I’m converting my distributed code to work with PyTorch’s AMP, but I have confusion on how I should compute my grad penalty as part of my WGAN-GP loss. I have referred to the documentation on this matter but I believe my use case is slightly different.
Here’s my code on computing the grad penalty:
out = discrim(sample)
gradients = torch.autograd.grad(inputs=sample, outputs=out,
grad_outputs=torch.ones(out.shape).to(sample.device),
create_graph=True, retain_graph=True, only_inputs=True)[0]

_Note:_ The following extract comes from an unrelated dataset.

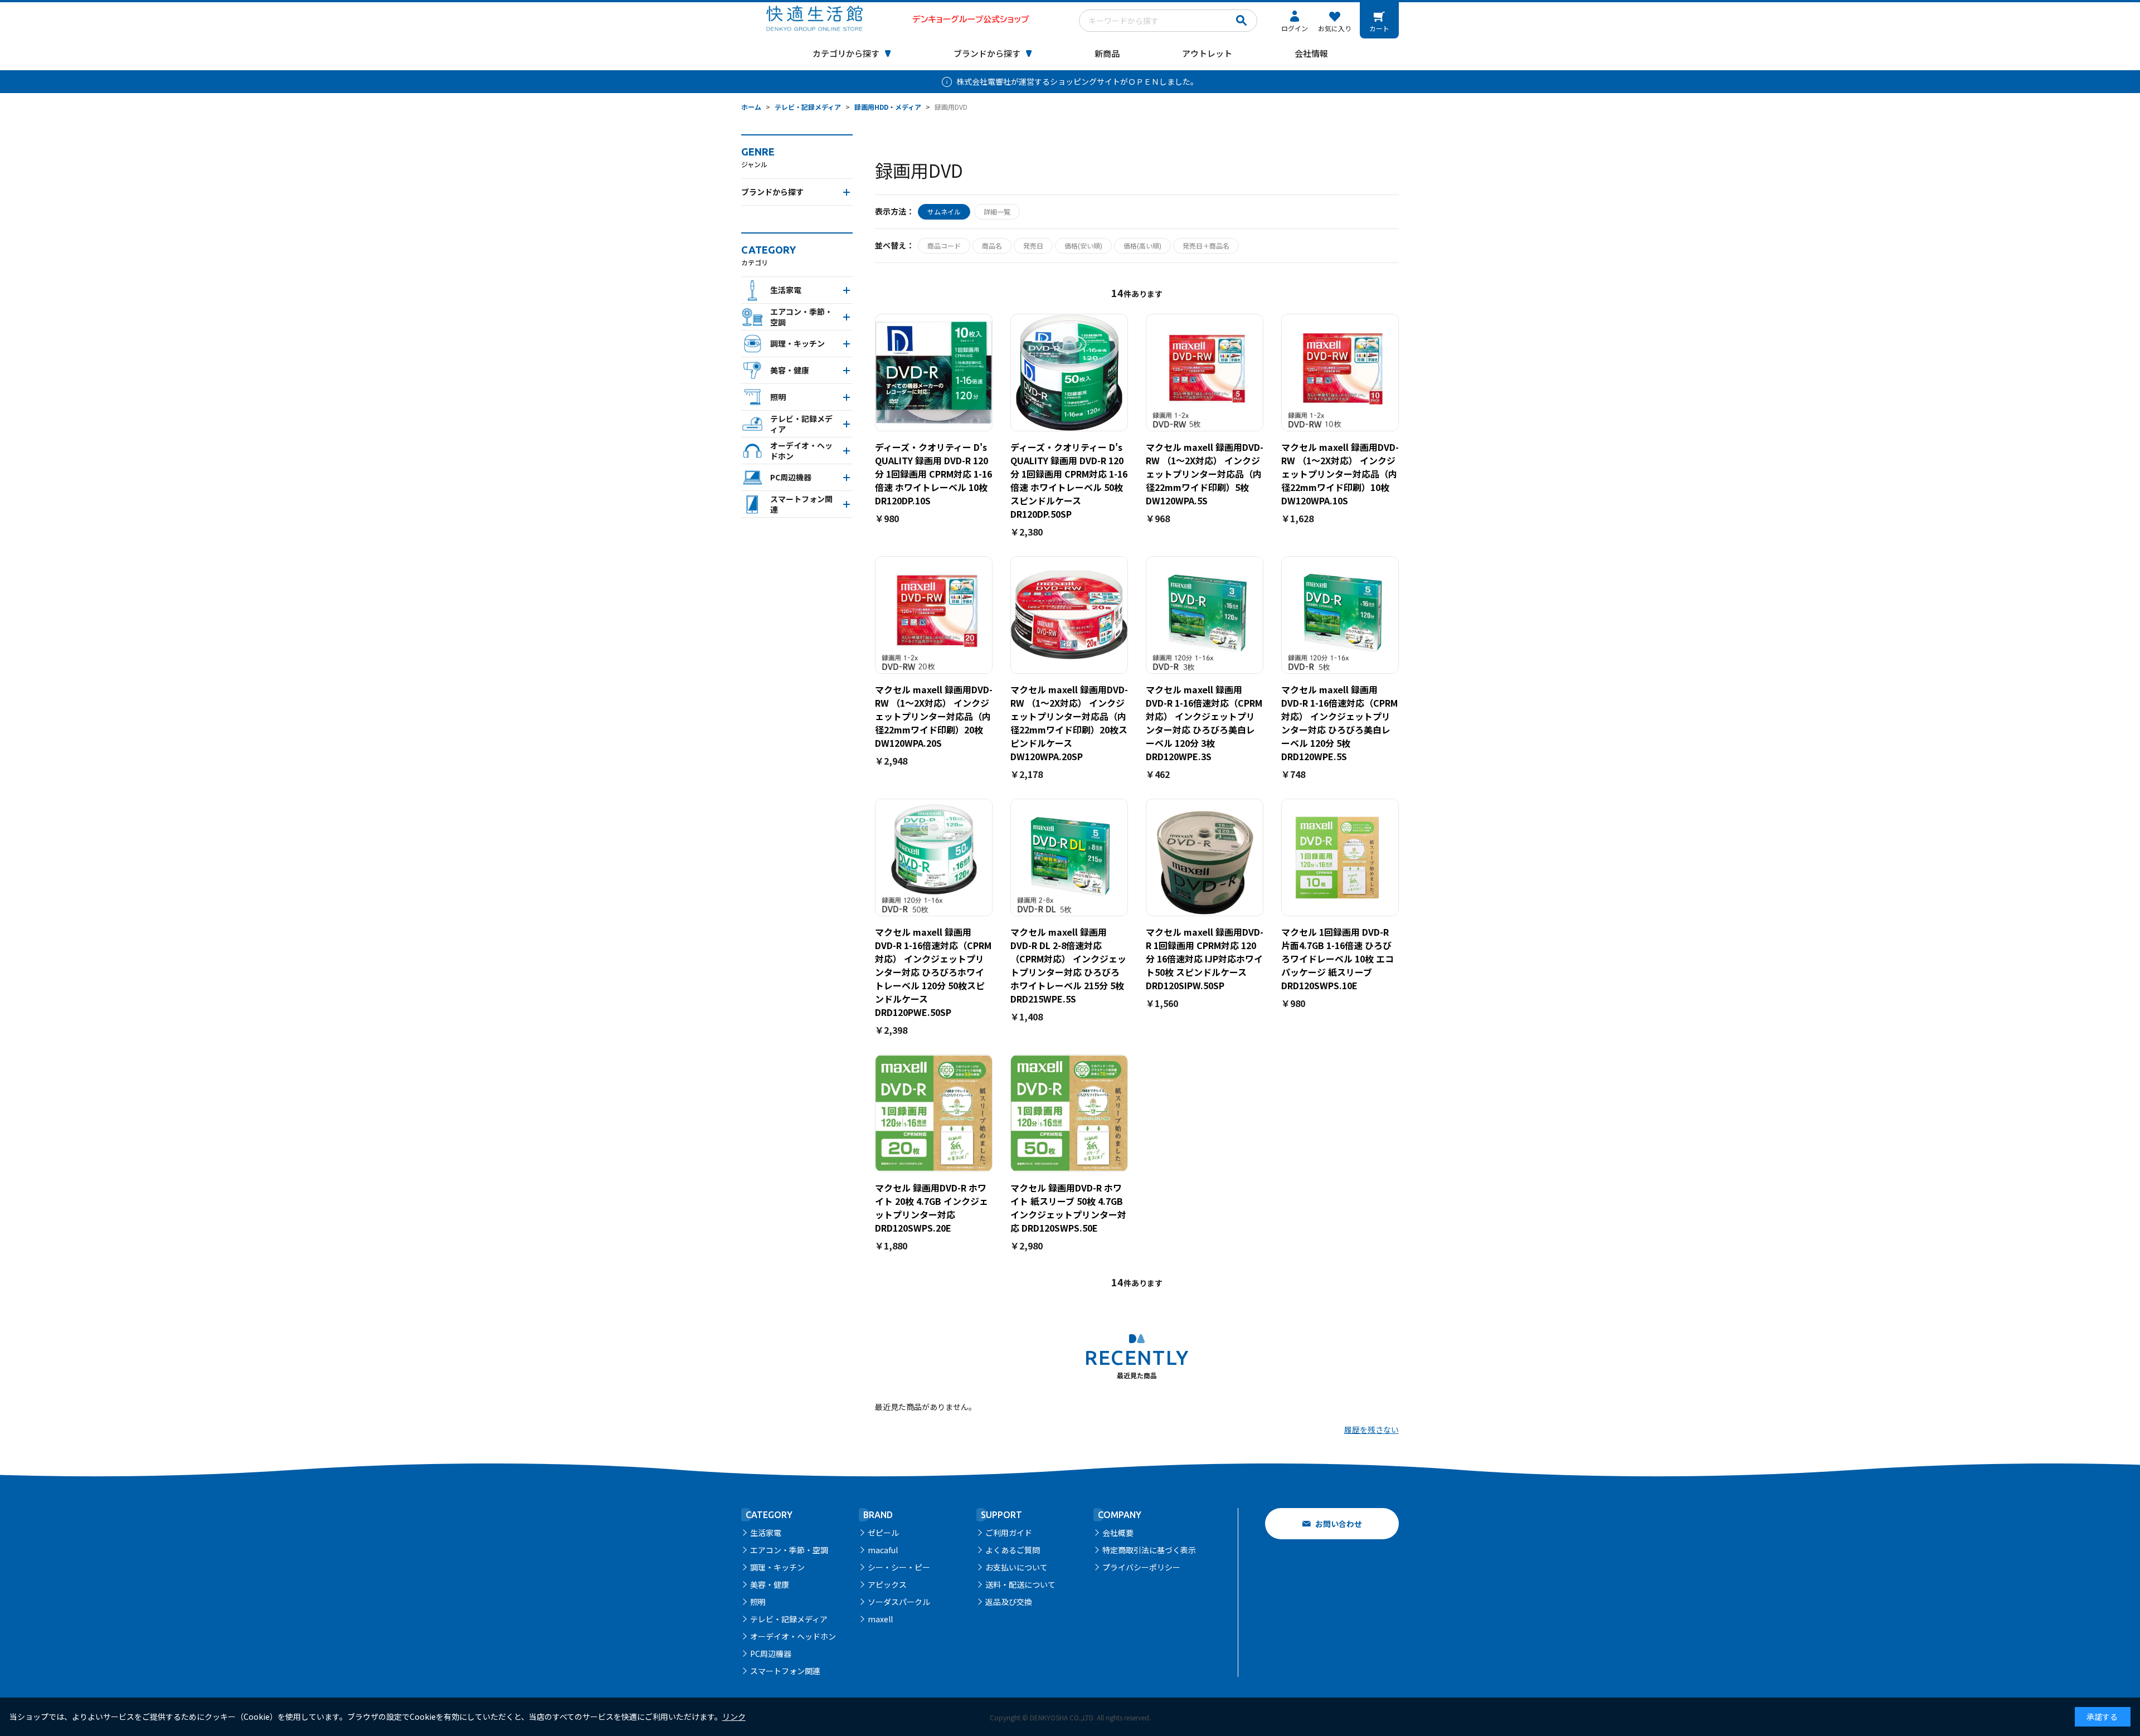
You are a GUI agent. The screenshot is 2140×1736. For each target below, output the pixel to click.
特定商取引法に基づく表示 (1149, 1549)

You may assume that sample is a tensor yielded by my generator and out is a N x 1
tensor. I’ll start off with saying that this code works without amp, but I’m just confused on how I’m suppose to use amp with this. This is what I’m currently trying:
with autocast(False):
sample = scaler.scale(sample)
out = discrim(sample)
gradients = torch.autograd.grad(inputs=sample, outputs=out,
grad_outputs=torch.ones(out.shape).to(sample.device),
create_graph=True, retain_graph=True, only_inputs=True)[0]

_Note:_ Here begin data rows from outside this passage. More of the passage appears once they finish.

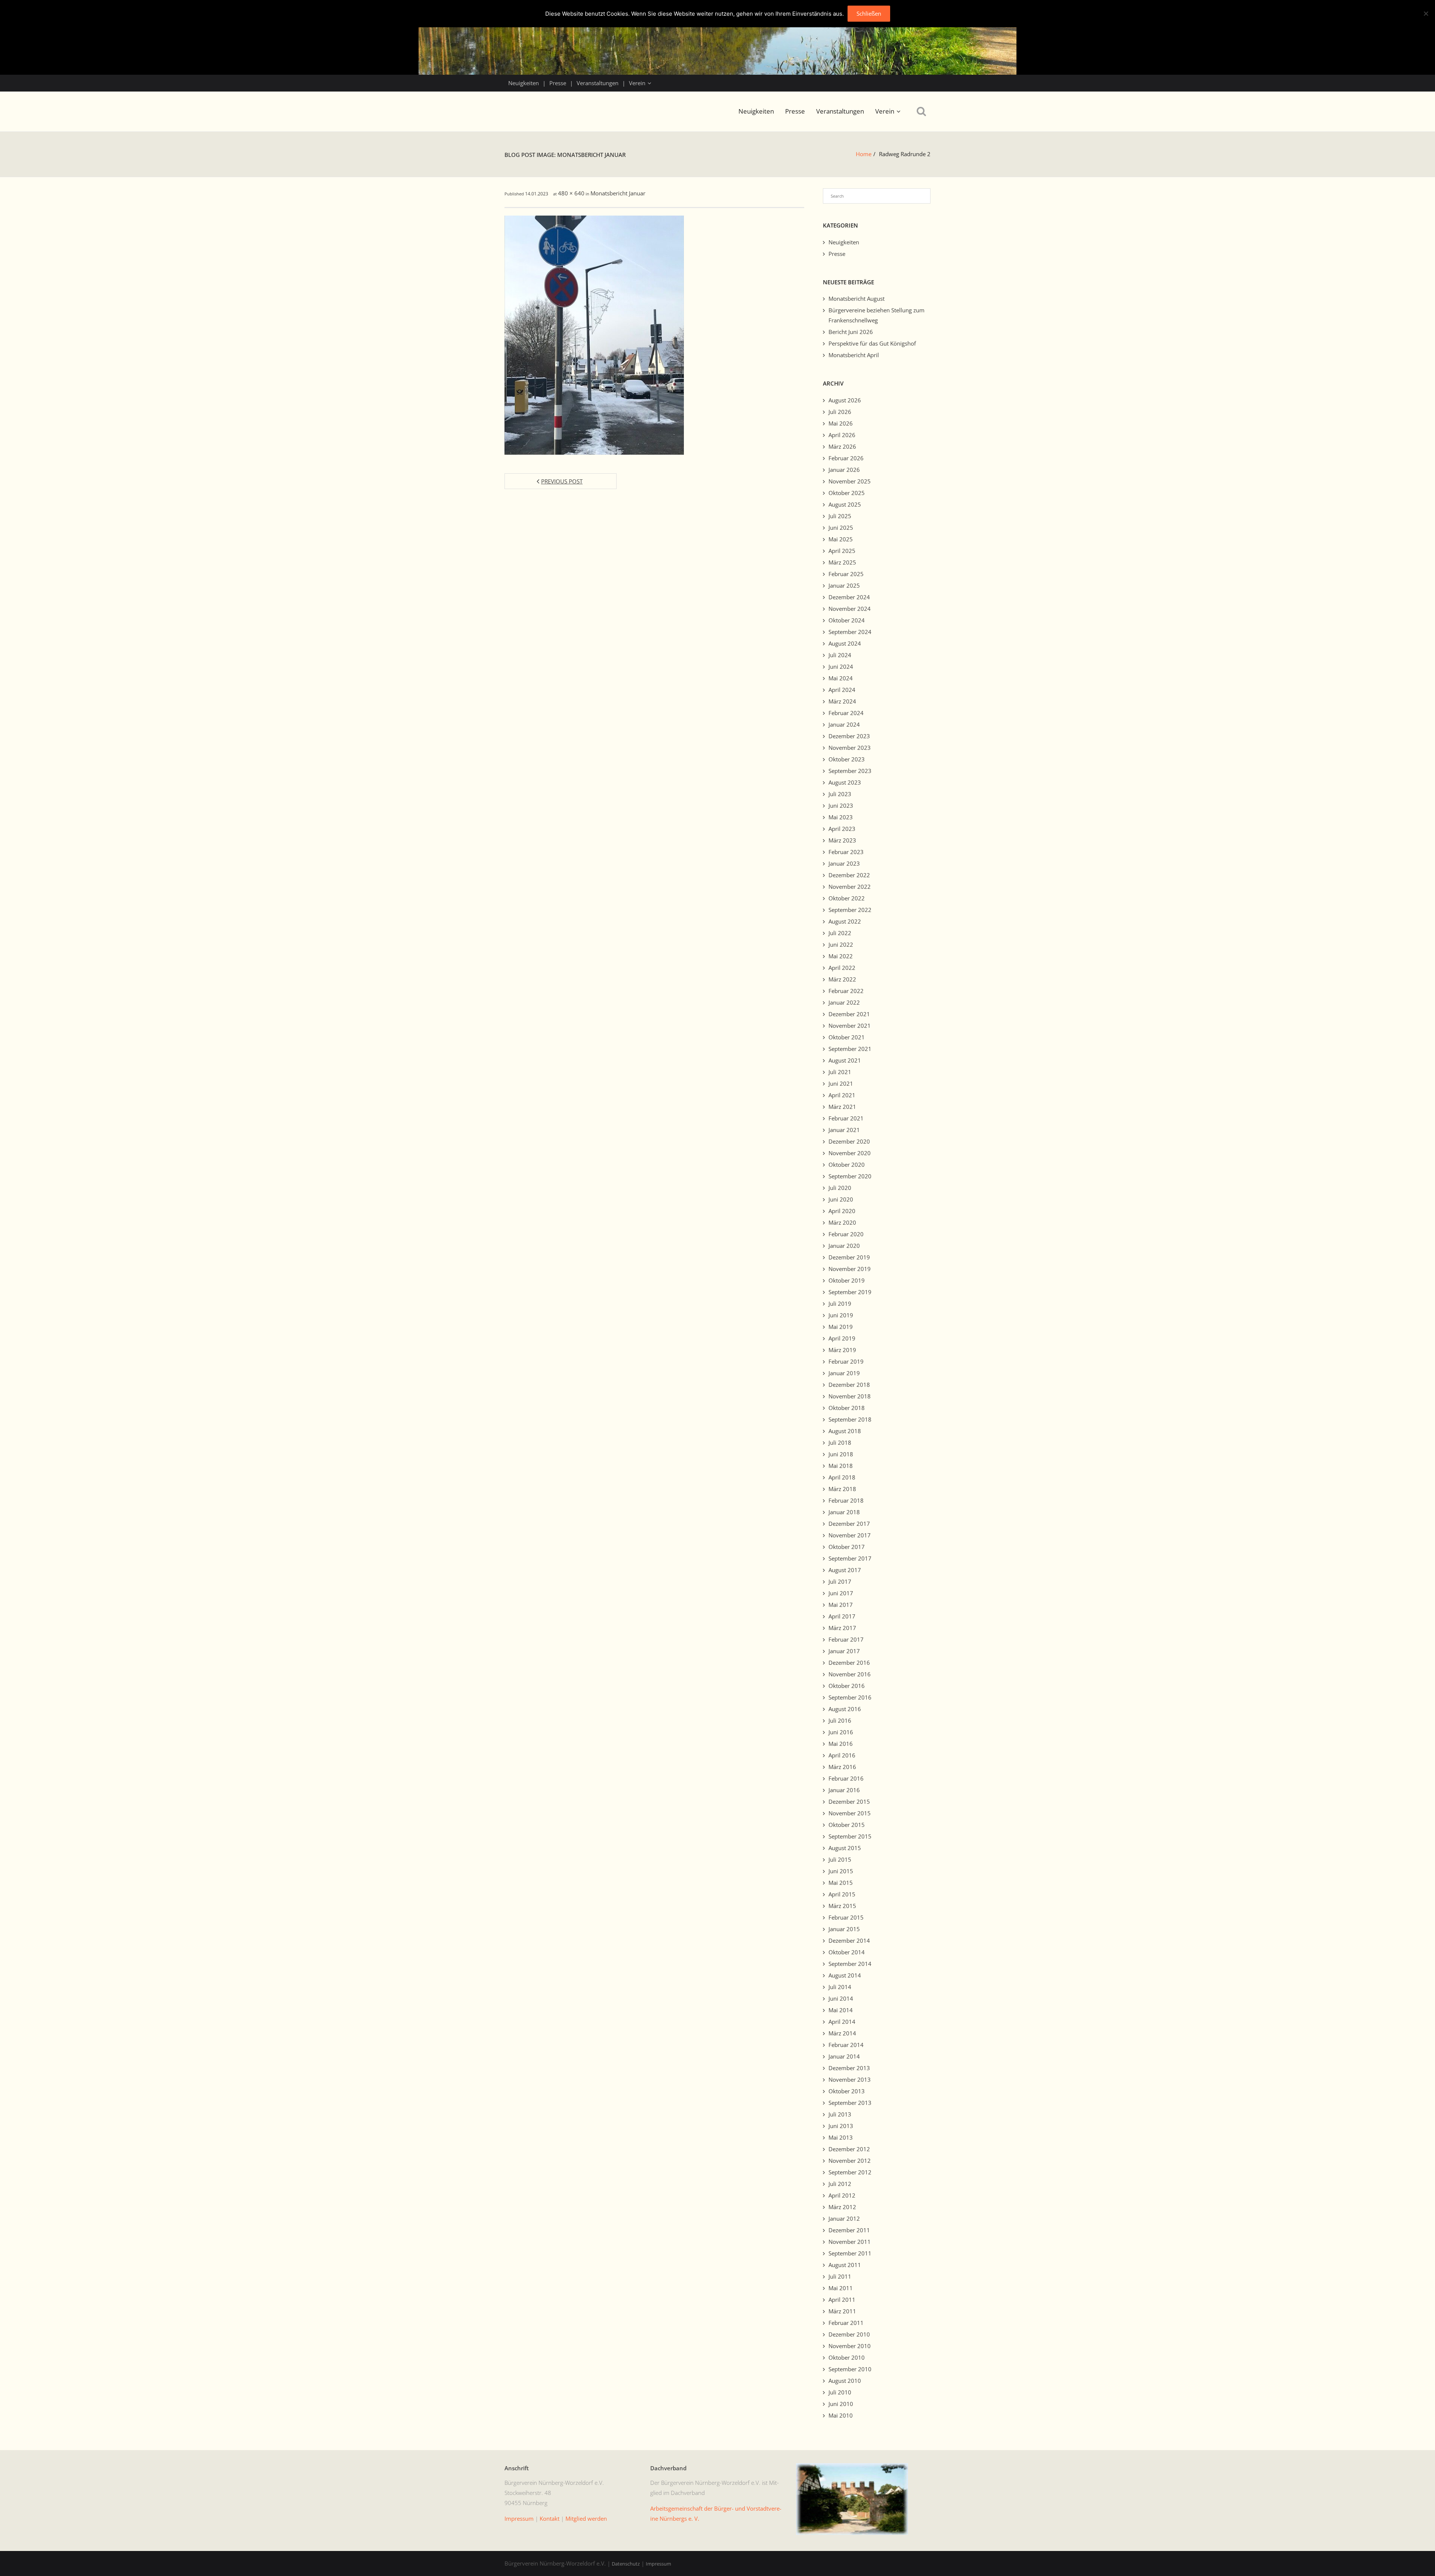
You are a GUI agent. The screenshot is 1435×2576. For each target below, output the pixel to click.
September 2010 (849, 2369)
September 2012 (849, 2172)
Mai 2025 (840, 539)
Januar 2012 (844, 2218)
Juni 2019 (840, 1315)
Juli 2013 (839, 2114)
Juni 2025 (840, 527)
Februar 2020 (846, 1234)
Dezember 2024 (849, 597)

gradients = gradients / scaler.get_scale()
Note that sample
was computed under autocast(True)
, but I’m not sure if this matters. This seems to work, but I think I want to compute out
under the mixed precision context to be faster. This seems to be slow atm.
This my second attempt at the problem:
with autocast(True):
out = discrim(x=sample)
with autocast(False):
sample = scaler.scale(sample)
out = scaler.scale(out)
gradients = torch.autograd.grad(inputs=sample, outputs=out,
grad_outputs=torch.ones(out.shape).to(sample.device),
create_graph=True, retain_graph=True, only_inputs=True)[0]
gradients = gradients / scaler.get_scale()
But I get this error on autograd: One of the differentiated Tensors appears to not have been used in the graph
. I’m not really sure on what’s the proper way of doing this. Any help is greatly appreciated!